Enns notes that often evangelicals want to distance the NT writings from the writings of their contemporaries. What have the Essenes to do with Jerusalem? Yet, he argues, and I agree,

“The incarnational analogy outlined in this book suggests another way of approaching the problem: we must begin our understanding of apostolic hermeneutics by first understanding, as best we can, the interpretive world in which the New Testament was written.“(116)

With this historical approach to the text in mind, Enns provides his readers with examples of interpretive practices in the Second Temple Period and then demonstrates how the NT authors employed similar hermeneutical practices.

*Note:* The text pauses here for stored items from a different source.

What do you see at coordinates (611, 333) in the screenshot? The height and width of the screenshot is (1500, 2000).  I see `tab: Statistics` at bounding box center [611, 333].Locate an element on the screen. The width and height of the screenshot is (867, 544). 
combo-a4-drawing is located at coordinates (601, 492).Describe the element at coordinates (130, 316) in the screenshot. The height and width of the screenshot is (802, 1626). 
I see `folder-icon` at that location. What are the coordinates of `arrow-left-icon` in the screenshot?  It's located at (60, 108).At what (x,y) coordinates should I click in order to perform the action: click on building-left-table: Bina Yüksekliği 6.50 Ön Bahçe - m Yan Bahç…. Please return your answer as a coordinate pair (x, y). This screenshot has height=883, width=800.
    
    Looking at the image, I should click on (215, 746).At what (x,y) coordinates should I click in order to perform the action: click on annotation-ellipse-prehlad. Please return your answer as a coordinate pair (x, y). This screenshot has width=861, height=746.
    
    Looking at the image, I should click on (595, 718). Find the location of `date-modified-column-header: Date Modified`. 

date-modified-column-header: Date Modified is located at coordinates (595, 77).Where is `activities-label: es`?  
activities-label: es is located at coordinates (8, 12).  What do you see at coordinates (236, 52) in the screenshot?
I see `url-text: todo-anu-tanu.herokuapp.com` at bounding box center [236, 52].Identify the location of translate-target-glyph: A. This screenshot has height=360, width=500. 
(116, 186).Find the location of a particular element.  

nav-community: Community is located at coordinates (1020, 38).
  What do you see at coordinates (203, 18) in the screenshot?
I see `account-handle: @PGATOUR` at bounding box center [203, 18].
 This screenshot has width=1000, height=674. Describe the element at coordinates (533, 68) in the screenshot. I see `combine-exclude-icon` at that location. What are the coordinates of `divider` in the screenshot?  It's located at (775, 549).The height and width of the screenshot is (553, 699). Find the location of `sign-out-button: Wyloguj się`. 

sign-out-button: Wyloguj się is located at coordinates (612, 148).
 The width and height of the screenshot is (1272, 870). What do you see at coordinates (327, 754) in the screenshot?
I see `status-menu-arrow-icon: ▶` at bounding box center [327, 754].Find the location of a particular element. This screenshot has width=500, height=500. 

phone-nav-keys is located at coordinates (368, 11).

In the final pages of this chapter, Enns grapples with the question of whether or not we are able to or should follow the apostolic hermeneutic. While acknowledging that their hermeneutical practices remain rather foreign to most of us, he argues quite forcefully that we can and should follow the Apostles. He suggests that we may need to separate the hermeneutical goal from the exegetical method. He suggests that the method serves the Christotelic goal rather than the other way around. That is, the “right” method does not necessarily take us to the goal. He reminds us that biblical interpretation is as much art as it is science. He may be understating things here. I will go out on a limb and say that biblical interpretation is more of an art than a science. (See Robert Alter’s The Art of Biblical Narrative and V. Philip Long’s The Art of Biblical History)

I personally found the final pages of this chapter inspiring and freeing. After all, the Apostles did not right a hermeneutical method, they wrote narratives and letters.

For a good example of a Christotelic and gospel-focused interpretation in action, see Bob Ekblad’s Reading the Bible with the Damned.